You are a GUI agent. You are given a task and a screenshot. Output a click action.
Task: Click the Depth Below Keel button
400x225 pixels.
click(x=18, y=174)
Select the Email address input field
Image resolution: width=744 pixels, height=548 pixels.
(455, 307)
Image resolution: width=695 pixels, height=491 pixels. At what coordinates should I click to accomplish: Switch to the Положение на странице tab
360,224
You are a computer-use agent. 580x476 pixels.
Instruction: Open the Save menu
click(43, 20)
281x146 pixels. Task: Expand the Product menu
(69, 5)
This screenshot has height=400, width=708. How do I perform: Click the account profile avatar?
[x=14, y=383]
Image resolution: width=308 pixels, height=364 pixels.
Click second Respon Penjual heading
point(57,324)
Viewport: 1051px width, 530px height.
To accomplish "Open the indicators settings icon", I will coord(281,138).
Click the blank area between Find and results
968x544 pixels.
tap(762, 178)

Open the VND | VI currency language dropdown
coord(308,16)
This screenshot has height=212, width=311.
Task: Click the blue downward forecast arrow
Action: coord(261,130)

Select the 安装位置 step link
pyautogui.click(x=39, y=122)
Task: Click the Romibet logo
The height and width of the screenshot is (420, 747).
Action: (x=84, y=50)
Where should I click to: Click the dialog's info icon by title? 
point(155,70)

::::

_Assignment_
Locate and copy each line in the data above that includes the word "agent".

_Answer to this problem_
You are a GUI agent. You are given a task and a screenshot. Output a click action.
You are a computer-use agent. 580x476 pixels.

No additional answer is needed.